Housing: The most pressing challenge
Where all UC Berkeley’s students live continues to be a pressing challenge. Currently, UC Berkeley has the lowest percentage of beds for its student body of any campus in the UC system, with only 22% for undergraduates and 9% for graduate students. Across the system, the average is 38.1% for undergraduates and 19.6% for graduate students.
Christ has already spearheaded a strategy based on long-term leases as well as new construction with a goal of doubling the number of beds for undergraduate and graduate students in the next 10 years. The university just added 771 new beds with the opening of Blackwell Hall. Eight sites for new housing have been identified — including People’s Park and the Oxford Tract — and, according to Steve Sutton, the new vice chancellor for student affairs, a search for a master developer to start work on the projects should conclude by late October. (There used to be nine sites but Cal has put Richmond Field Station on the back burner because of its distance to campus.)

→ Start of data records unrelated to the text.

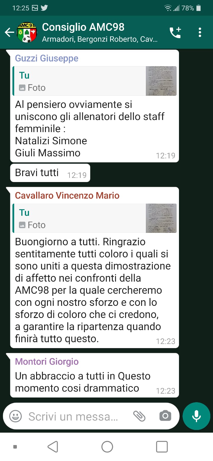Open recent apps with square button
Screen dimensions: 213x461
click(x=162, y=447)
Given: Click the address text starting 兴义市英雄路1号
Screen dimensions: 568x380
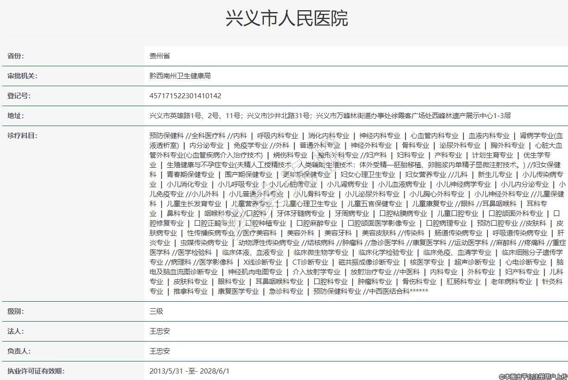Looking at the screenshot, I should pos(330,116).
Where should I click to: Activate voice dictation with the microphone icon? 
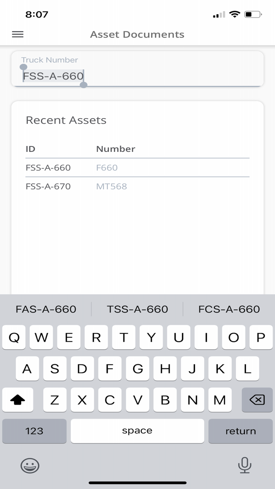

Free speech: Defined campus experience last year
Christ identified free speech as the issue that most defined the campus experience last year. A number of protests related to controversial speakers being invited to campus forced the university into some self-analysis and to shell out close to $4 million in security costs in just one month in 2017.
“It was challenging to uphold our unwavering commitment to the bedrock value of free expression, as well as related legal obligations, while at the same time fostering the values of diversity and inclusivity that are core to the campus,” she said. The chancellor said she will be announcing in the next couple of week how she will implement the recommendations made in May by the Free Speech Commission she appointed after the protests.
Even with a rosier financial picture, Cal is still wrestling with other challenges. It has had to deal with backlash over several high-profile sexual harassment cases over the past few years, and, just today, the Chronicle reported on the suspension of an architecture professor for “a pattern of sexual harassment that created a hostile environment.” Christ said the university had “no tolerance for sexual harassment” and that she thought they were making progress addressing it.
And the university acknowledges there is still insufficient diversity among students, staff and faculty. Oscar Dubón, the new vice chancellor of equity and inclusion, said Monday that while the university had given 28 scholarships this year to incoming African-American freshmen, low enrollment was about making black students feel welcome and be “their authentic selves in all spaces” on the campus as much as it was about funding. Dubón also pointed out how the university does not reflect the fact that 50% of all Californian high school graduates are Latinx.
“We are an engine of social change,” he said. “We need to be mirroring the vibrancy of California and not be confined to our glass castle.”